Pubblicato lunedì 23 Ottobre 2017

Larry Peiperl, il direttore di PLoS Medicine, riflette sul ruolo delle riviste biomediche, di chi le guida, e sulle analogie con la professione medica.

“Pubblicare una rivista di medicina comporta delle sfide specifiche, non ultima, dover decidere quali progressi potrebbero essere di interesse pratico. In un mondo ideale ogni medico che lo desideri dovrebbe trascorrere del tempo nella redazione di una rivista medica. I medici che esercitano la professione potrebbero dire direttamente agli editor cosa è che rende la ricerca clinica interessante o utile”, scrive Peiperl. Ma i medici sono molti e le riviste di medicina generale sono relativamente poche, per cui è più realistico che, per far sì che le riviste mantengano il collegamento con la pratica medica, siano i direttori stessi a dedicare del tempo alla clinica.

Peiperl racconta di come si sia scontrato con la disapprovazione di un collega, direttore di un’altra importante rivista medica, alla sua confessione di non riuscire più a lavorare in ospedale, troppo preso dagli impegni editoriali. E racconta di come, durante le riunioni di redazione, si riferisse ai manoscritti dicendo “questo paziente”, anziché “questo articolo”. E parla anche della nostalgia per i gesti che caratterizzavano la sua professione medica.

Distorsioni metodologiche e mal di gola
Eppure ci sono delle analogie tra le responsabilità di chi pubblica una rivista e di chi fa il medico.
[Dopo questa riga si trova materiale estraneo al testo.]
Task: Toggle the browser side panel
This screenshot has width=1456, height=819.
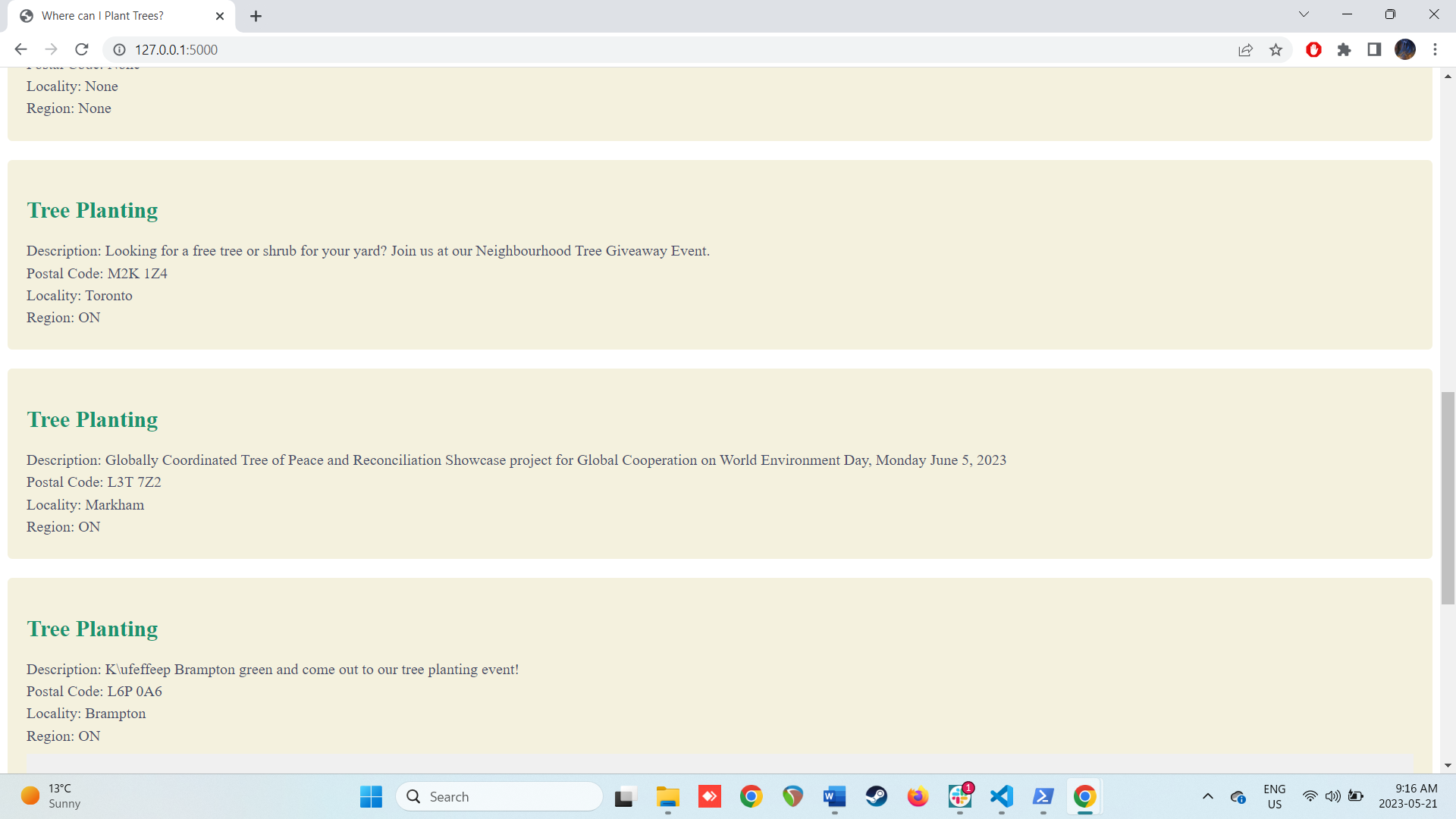Action: 1374,49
Il ruolo principale del direttore di una rivista di medicina è quello di allargare la base delle evidenze: “Questo significa assicurare, per lo più attraverso un attento processo di referaggio, la validità e la trasparenza degli articoli che andranno a far parte della ‘letteratura’”. Smorzare dichiarazioni iperboliche, identificare distorsioni metodologiche, essere attenti a questioni relative all’etica e alla riservatezza sono come i mal di gola e le lombalgie per i clinici “nell’insieme routine, individualmente unici: richiedono vigilanza per individuare quei pochi casi che potrebbero rappresentare un problema più serio”.
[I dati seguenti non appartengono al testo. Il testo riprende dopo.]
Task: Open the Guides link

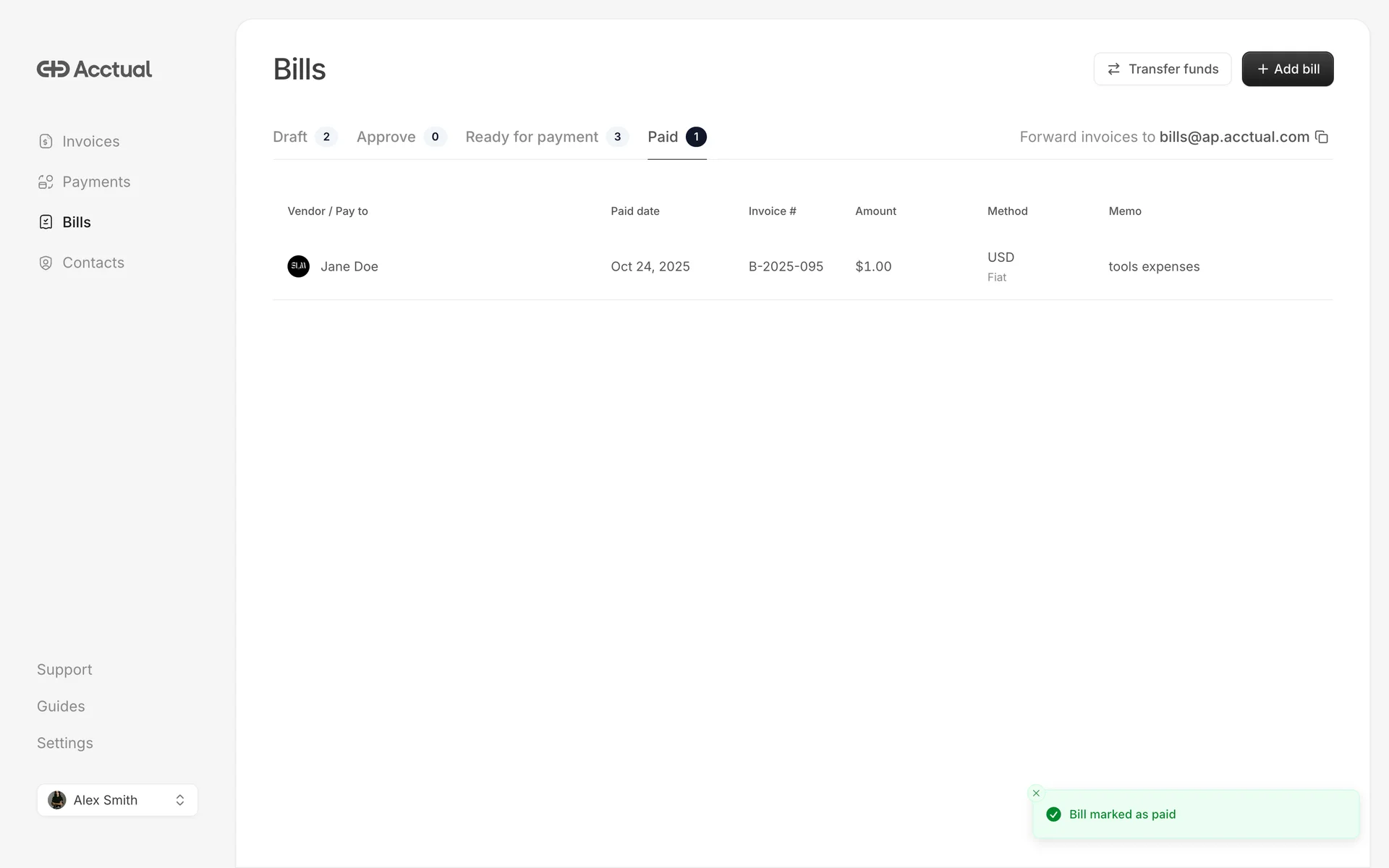Action: (61, 706)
Il ruolo principale di un medico è prendersi cura del paziente: Peiperl illustra quanto questo comporti confrontarsi con la letteratura. Infatti il medico deve mediare “tra le generalizzazioni della ricerca pubblicata e le circostanze specifiche e i desideri dell’individuo. La sfida è rappresentata dal riuscire a tenersi aggiornato con la letteratura, discernere gli aspetti rilevanti della storia del paziente e proporre un piano che concili l’una all’altra, compatibilmente con le conoscenze e le risorse disponibili. Il tutto cercando di comprendere quando è il caso di mettere rispettosamente in discussione la letteratura, la storia del paziente o – quando i costi entrano in conflitto con il beneficio clinico – le risorse disponibili”.

Un lieto fine
Il direttore di PLoS Medicine continua raccontando come sia stato, per sua fortuna, chiamato a collaborare in qualità di supervisore in un ospedale pubblico, dove “di continuo, le evidenze provenienti da articoli di riviste sottoposti a un attento processo di referaggio, quanto più open tanto meglio, passano sotto la lente delle storie di ciascun paziente”.

Concludendo, Peiperl sottolinea come le funzioni di chi pubblica una rivista medica e di chi esercita la professione medica siano interdipendenti. Va preservata la “connessione vitale tra ‘la letteratura’ e le realtà della pratica medica, che dovrebbe sempre permeare la prospettiva di chi dirige una rivista su quanto è rilevante”.

L’editoriale che vi abbiamo segnalato è stato concepito e scritto da Larry Peiperl ed è stato rivisto e revisionato da sette editor della rivista: un esempio pratico della cura con la quale vengono gestiti gli articoli, e dell’importanza del lavoro di squadra.